Investigators discovered there was another witness who had been in the truck at the time of the shooting. When they reviewed forensic evidence from Gomez’s phone on June 21, they found messages between her and the witness from the night of May 13 “discussing what to say between (the teen involved in the shooting) and Angel,” the affidavit said.

Police also noticed several text messages on Gomez’s phone that were determined to be from the teenage shooter prior to his arrest. They obtained a search warrant and seized the 13-year-old’s phone from his home.

Investigators examined that phone on Sept. 21 and found a screenshot of a text message from the juvenile to a friend.
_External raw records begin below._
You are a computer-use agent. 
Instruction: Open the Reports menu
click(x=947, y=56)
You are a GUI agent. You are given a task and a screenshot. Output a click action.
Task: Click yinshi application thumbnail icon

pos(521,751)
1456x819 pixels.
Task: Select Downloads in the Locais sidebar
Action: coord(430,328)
The teen said his uncle had gotten into a fight “and then my aunt gave me tha gun and I was supposed to shoot tha ground and I in accident shot thaa person,” the text read according to the affidavit.

The screenshot was taken around 3:30 a.m. on May 14, a few hours after the shooting. The text message was deleted after the screenshot was taken, the affidavit said.

On Oct. 5, the teen’s former lawyer gave the investigator a statement that Gomez had written on May 26. In it she states that her husband had gotten into a fight with a Sonic employee.

“I reached under my seat and got my HK .22 pistol and handed it directly to (the teen) and said ‘Go.’” Gomez said, according to the affidavit. “I meant for him to go out and stop the fight by scaring the guy.”

A warrant was issued for Gomez’s arrest on Wednesday and she was arrested the same day. Gomez “intentionally, knowingly by her own conduct committed the offense of manslaughter by providing a firearm to (the juvenile) and instructed him to shoot Matthew Davis causing his death,” the affidavit states.

The teen has been in juvenile detention since his arrest. Davis’ family has asked the judge to sentence the 13-year-old to 40 years, according to WFAA-TV.

The conclusion of the sentencing hearing for the juvenile has been postponed twice. His attorney Seth Fuller told the Star-Telegram on Thursday that the hearing is tentatively scheduled for Nov. 14.

Fuller said the teen “was put in an impossible situation,” and believes he won’t re-offend if given probation. He’s concerned about the juvenile being kept in detention for so long.